Deine Anweisungen: Gib jede Zeile des Materials zurück, in der die Zeichenfolge „avatar“ vorkommt. Achte dabei auf Groß- und Kleinschreibung.

Angezeigte Einträge:

========

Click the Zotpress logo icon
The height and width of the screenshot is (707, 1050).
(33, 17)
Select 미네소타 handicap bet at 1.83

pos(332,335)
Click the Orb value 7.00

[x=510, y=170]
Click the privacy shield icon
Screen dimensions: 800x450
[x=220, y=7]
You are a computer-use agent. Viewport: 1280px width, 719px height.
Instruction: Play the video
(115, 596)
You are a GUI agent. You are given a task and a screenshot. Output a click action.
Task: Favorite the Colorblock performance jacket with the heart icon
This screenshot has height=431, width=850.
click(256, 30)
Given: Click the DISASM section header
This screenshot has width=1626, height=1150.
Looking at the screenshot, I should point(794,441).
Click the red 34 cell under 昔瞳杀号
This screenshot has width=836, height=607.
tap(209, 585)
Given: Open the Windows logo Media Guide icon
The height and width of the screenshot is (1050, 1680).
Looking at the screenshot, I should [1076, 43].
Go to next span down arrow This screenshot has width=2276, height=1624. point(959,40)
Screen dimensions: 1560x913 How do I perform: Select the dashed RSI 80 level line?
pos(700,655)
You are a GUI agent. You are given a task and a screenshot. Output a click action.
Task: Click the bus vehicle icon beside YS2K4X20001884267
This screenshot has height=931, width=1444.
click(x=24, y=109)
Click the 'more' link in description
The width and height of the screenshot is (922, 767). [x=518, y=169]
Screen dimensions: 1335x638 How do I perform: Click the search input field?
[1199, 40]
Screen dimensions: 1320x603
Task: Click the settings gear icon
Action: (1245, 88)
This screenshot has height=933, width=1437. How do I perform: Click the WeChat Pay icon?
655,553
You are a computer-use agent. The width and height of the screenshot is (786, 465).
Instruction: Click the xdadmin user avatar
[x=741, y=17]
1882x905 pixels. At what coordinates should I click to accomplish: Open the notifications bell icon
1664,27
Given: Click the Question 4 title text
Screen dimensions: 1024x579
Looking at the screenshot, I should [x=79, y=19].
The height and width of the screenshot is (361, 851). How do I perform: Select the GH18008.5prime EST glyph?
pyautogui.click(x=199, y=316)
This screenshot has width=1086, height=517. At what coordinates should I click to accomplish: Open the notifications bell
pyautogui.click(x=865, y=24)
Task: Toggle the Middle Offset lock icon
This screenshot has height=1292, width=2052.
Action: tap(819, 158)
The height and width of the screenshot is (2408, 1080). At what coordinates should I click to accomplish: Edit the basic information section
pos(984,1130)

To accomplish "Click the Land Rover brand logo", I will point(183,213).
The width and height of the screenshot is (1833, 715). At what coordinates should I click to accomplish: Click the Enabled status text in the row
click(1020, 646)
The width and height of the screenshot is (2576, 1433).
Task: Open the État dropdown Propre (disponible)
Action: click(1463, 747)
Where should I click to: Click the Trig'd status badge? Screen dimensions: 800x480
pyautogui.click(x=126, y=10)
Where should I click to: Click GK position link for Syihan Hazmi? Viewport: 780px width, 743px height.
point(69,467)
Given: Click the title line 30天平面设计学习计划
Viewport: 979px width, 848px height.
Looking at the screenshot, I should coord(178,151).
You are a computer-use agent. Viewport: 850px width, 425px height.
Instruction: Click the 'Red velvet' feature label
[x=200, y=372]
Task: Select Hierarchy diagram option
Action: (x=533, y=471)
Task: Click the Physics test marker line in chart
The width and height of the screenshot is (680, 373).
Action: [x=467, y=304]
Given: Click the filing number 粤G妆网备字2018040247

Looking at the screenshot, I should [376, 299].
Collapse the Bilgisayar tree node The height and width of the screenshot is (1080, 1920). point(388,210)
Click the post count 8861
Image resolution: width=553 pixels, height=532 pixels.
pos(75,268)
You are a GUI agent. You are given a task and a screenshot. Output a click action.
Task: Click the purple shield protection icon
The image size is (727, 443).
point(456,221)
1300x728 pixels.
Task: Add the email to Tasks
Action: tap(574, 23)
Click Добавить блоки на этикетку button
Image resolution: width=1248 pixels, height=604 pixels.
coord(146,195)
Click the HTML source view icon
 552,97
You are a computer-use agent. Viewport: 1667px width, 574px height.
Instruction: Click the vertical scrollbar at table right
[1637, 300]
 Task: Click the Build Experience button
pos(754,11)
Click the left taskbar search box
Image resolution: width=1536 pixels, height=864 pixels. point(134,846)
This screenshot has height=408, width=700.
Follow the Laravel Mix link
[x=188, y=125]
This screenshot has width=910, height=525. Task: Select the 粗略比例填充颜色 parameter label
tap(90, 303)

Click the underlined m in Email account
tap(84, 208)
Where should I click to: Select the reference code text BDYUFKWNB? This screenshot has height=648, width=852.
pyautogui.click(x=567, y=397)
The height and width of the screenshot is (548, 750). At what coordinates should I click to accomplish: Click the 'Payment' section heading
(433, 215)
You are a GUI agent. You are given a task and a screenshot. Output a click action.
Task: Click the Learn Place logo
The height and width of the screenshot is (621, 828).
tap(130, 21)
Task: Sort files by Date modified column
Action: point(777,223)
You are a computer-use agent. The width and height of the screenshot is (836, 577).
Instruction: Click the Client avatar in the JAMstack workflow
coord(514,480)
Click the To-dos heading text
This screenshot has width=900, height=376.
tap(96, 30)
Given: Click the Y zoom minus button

========

Antwort zur Aufgabe:
Instruction: Click the xdadmin user avatar
Instruction: Click the Client avatar in the JAMstack workflow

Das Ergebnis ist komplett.